In reality, ecosystems and their inhabitants do not respond to damage straight away. You punch them and they often react years or decades later. Not only do chemicals take years to fully sink into food chains, but birds do not fall off their perches overnight. It is only through successive years of nesting failure that birds are left unable to replenish their populations. Extinction debt is a term used for where future extinction is already guaranteed, as an inevitable result of events in the past. And sadly for Britain’s birds, a huge number of our bird populations are extinct – even as you watch them.

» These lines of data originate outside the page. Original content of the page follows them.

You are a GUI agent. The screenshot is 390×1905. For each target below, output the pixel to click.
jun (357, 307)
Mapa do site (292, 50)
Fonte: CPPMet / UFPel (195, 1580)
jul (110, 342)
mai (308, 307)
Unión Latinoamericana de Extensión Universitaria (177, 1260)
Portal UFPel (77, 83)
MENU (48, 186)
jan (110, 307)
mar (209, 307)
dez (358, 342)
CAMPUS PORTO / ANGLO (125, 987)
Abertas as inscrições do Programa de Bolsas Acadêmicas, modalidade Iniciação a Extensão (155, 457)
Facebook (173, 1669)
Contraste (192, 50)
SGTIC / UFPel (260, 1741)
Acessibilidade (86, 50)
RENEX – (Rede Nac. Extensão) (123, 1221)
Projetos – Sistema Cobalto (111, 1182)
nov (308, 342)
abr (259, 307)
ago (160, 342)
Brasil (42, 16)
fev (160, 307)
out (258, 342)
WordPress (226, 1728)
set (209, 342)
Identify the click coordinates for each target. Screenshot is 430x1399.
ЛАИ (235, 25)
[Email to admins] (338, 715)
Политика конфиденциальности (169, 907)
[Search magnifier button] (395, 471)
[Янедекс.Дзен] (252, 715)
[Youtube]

Freefall is under way, and has been for twenty years. It would be naïve to think that many species in serious decline will be here at all within a human generation. At least six of these – turtle dove, wood warbler, willow tit, lesser spotted woodpecker, nightingale and curlew – are extinction-critical. And still other birds are just beginning their declines. Who would have thought we’d worry about pied wagtails, bobbing around our motorway service stations in their dapper pinstripe suits? Since 1994, they have declined by 11%. As even our chaffinches fall silent, we make a dangerous mistake if we think we’ve reached the bottom. But we have also the ingenuity and opportunity to turn things around.
Britain has millions of wildlife-loving minds who – acting intelligently, differently than before – can restore our wildlife to amazing heights, provide protection against climate change, and ensure a future for rural jobs.